Sorry, i didn't see all of your second message confirming that they indeed are offering to pay you in pesos. DON'T TAKE IT.

As i said, the peso has been sliding against the dollar. I've read economists debating whether the peso is in danger of a devaluation. The Mexican gov't is denying that there's any possibility of that, but they've consistently denied that before devaluations.

I've seen economists on Mexican TV saying that, unlike in other devaluations, the Mexican economy is much more dependent upon trade with the U.S. rather than oil exports, and with the U.S. economy doing well, the Mex economy should do well.

Still, to my eye, Mex prices are very high, nearly comparable to what I experienced in 80s and 90s before other devaluations. Those peso drops left employees in my office paid in pesos, both Westerners and Mexicans, in very tough shape compared to those of us, again both Mexicans and internationals, paid in dollars.

It probably won't happen, but in the past, people paid in pesos have seen their salaries cut 30%, 40%, even 50% overnight.


----------



## aleterra (Jan 21, 2015)

Meritorious-MasoMenos said:


> Sorry, i didn't see all of your second message confirming that they indeed are offering to pay you in pesos. DON'T TAKE IT.
> 
> As i said, the peso has been sliding against the dollar. I've read economists debating whether the peso is in danger of a devaluation.
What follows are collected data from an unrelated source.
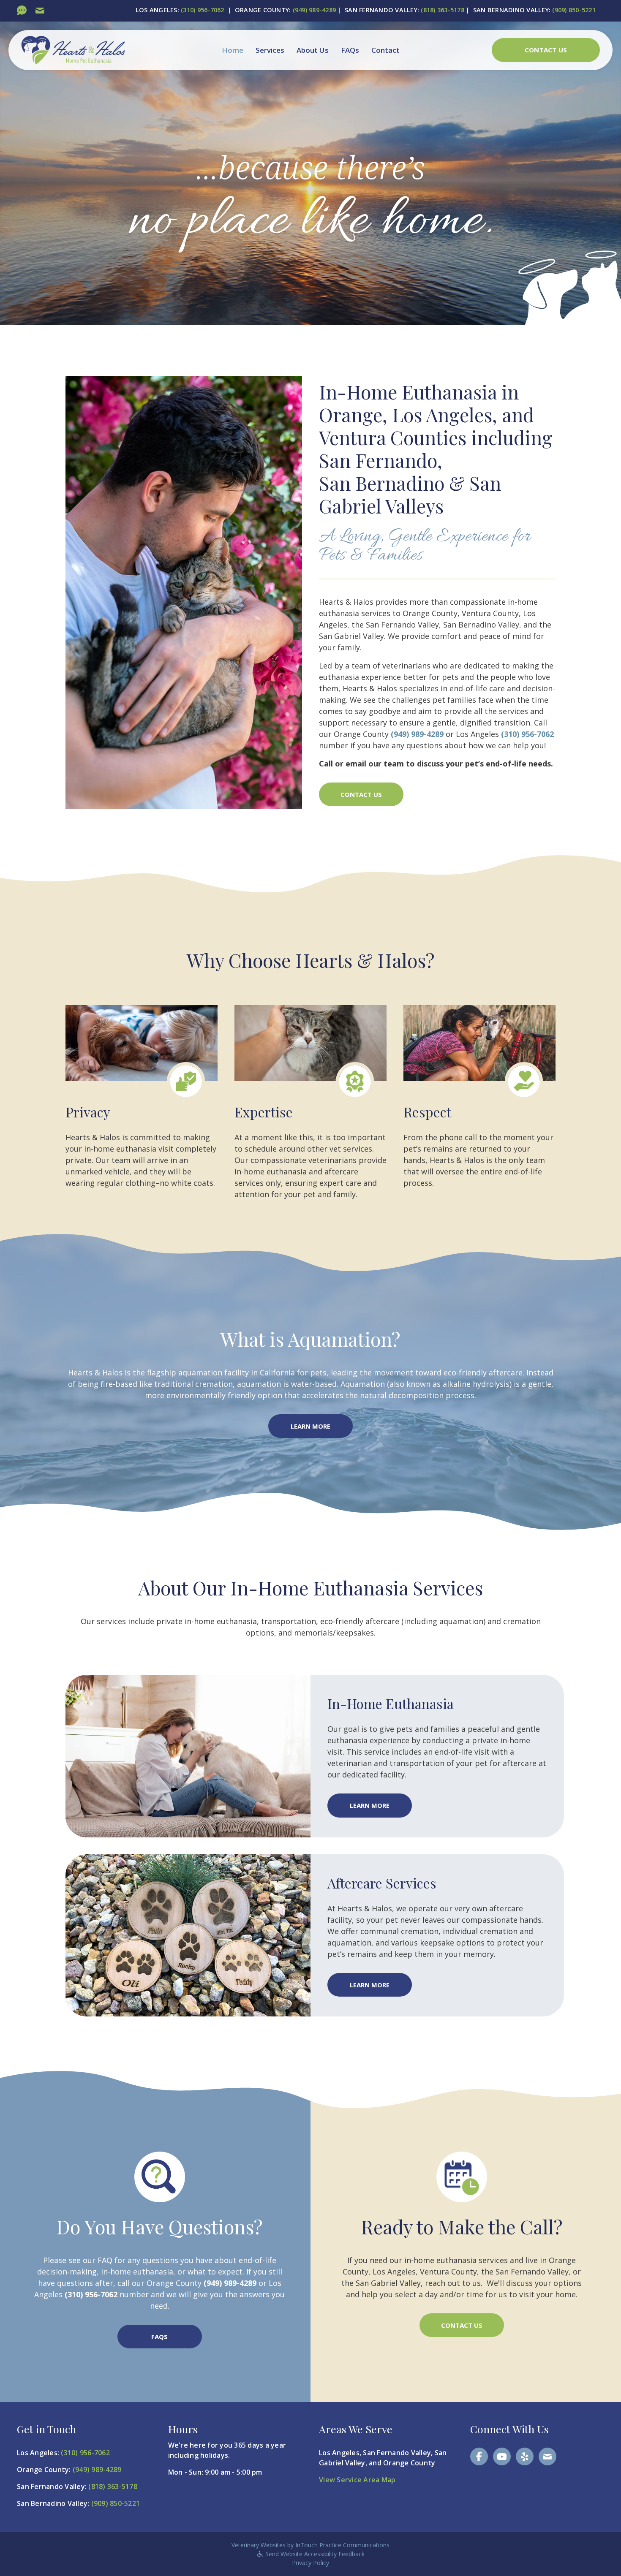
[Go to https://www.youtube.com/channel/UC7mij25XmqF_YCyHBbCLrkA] (502, 2456)
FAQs (350, 50)
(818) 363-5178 (442, 10)
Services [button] (270, 50)
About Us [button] (313, 50)
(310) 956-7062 (202, 10)
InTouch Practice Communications (342, 2545)
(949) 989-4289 (314, 10)
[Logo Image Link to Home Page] (73, 49)
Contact (385, 50)
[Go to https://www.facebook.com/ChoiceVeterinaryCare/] (479, 2456)
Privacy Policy (310, 2563)
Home (232, 50)
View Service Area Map (357, 2479)
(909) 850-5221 (574, 10)
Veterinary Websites (259, 2545)
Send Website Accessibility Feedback (314, 2554)
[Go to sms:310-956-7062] (22, 11)
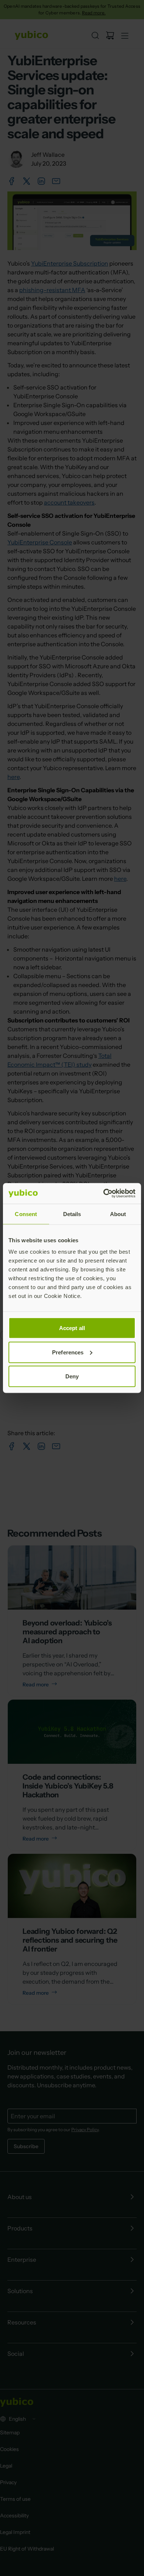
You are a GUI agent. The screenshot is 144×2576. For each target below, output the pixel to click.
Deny (72, 1376)
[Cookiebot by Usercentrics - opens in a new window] (104, 1193)
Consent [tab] (26, 1214)
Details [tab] (72, 1214)
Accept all (72, 1328)
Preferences (67, 1352)
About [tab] (118, 1214)
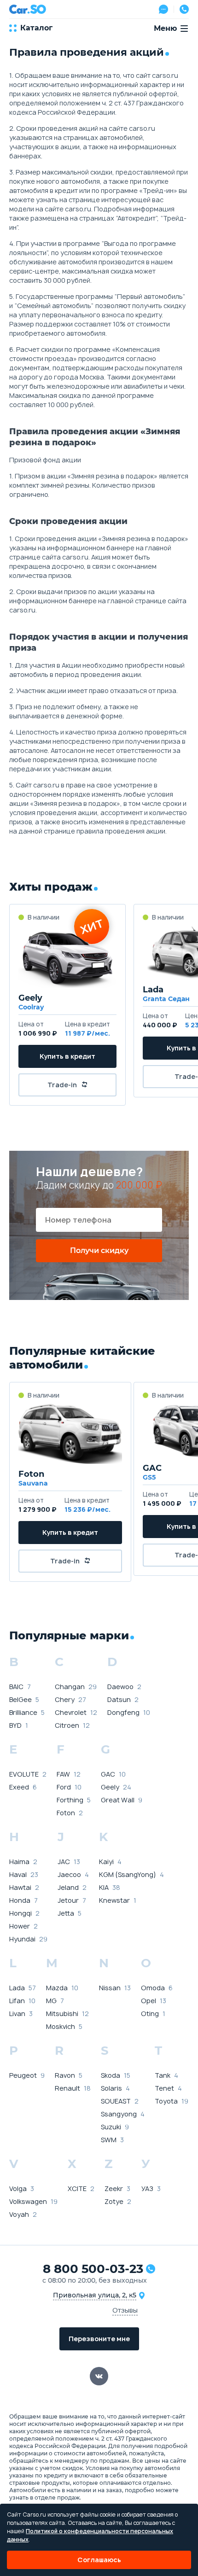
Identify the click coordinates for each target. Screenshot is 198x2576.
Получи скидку (99, 1250)
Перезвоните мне (99, 2338)
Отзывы (125, 2310)
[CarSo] (27, 9)
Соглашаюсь (99, 2559)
The Mexican gov't is denying that there's any possibility of that, but they've consistently denied that before devaluations.
> 
> ...





Hi!

A local contract means that I move to Mexico and I sign a contract as any other Mexican employee, under Mexican law and in pesos.
Expat package means you are still hired in Denmark, under Danish law, and the company has to take care of accommodation costs, transportation, school for your children, etc.

Yes, management is very stingy, and even though it is an international company, they won't offer expat packages.
Sorry, I cannot name the company


----------



## Meritorious-MasoMenos (Apr 17, 2014)

aleterra said:


> Hi!
> 
> A local contract means that I move to Mexico and I sign a contract as any other Mexican employee, under Mexican law and in pesos.
> Expat package means you are still hired in Denmark, under Danish law, and the company has to take care of accommodation costs, transportation, school for your children, etc.
> ...


No need to name the company, aleterra. I never asked that. You have my opinion on the peso package. 

However, since I assume you're a fairly young person, you will have a tremendous experience working and living in Mexico. Forget all the scares about the drug wars. They won't affect you unless your company wants to send you to Guerrero state or a few other choice points.

That peso payment is problematic, though. If they won't bend, I'd say you should get something in writing about keeping that peso salary pegged weekly to the euro.

A young person can afford to take some risks (financially) and the benefits of Mexico should outweigh them, with some protections. Let us know.


----------



## aleterra (Jan 21, 2015)

Meritorious-MasoMenos said:


> No need to name the company, aleterra. I never asked that. You have my opinion on the peso package.
> 
> However, since I assume you're a fairly young person, you will have a tremendous experience working and living in Mexico. Forget all the scares about the drug wars. They won't affect you unless your company wants to send you to Guerrero state or a few other choice points.
> 
> ...


Hey, thanks for the "young" thing 

But I am in my late 30's and with over 10 years of experience so that is not really a reason for me.
I guess I am asking here what I already know. I don't want to go to mexico but if the benefits are excellent then I would go...


----------